◆ DATASET ENTRIES
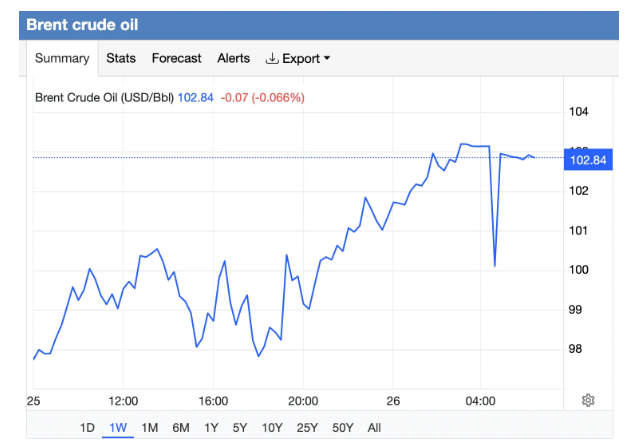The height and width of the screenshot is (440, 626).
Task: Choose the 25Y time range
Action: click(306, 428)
---
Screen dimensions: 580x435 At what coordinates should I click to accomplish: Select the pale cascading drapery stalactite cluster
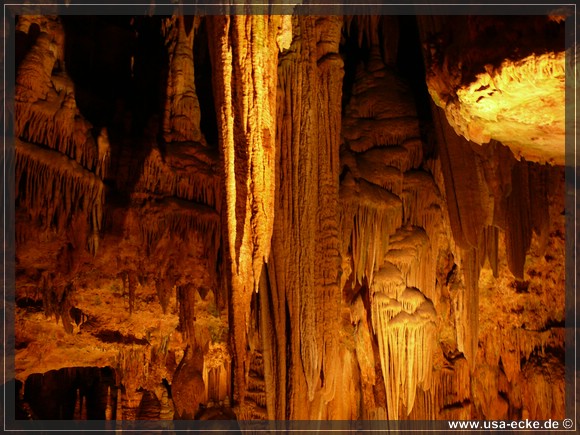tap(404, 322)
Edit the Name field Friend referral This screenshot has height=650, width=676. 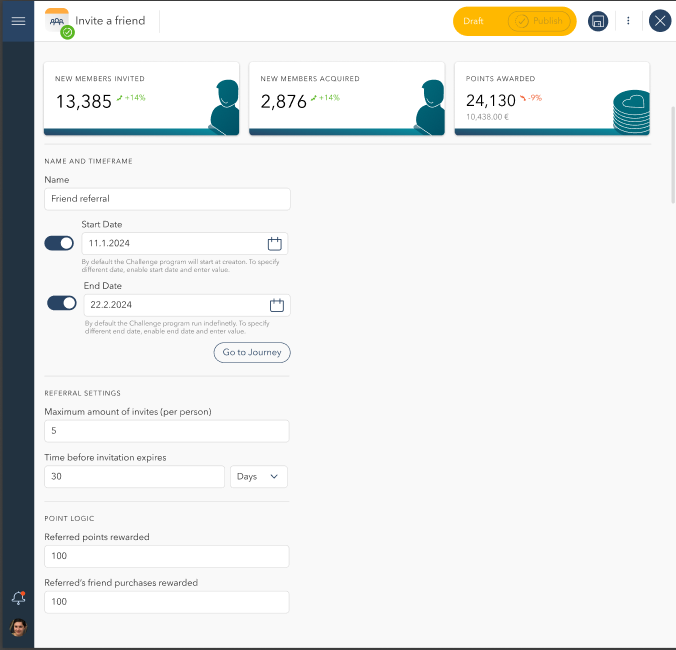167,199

◆ EXERCISE AIM
Pull out every line of the records that contains the string "click". Case counts.

◆ TASK OUTPUT
Action: click(306, 428)
Screen dimensions: 580x435 At what coordinates should I click to accomplish: Select the pale cascading drapery stalactite cluster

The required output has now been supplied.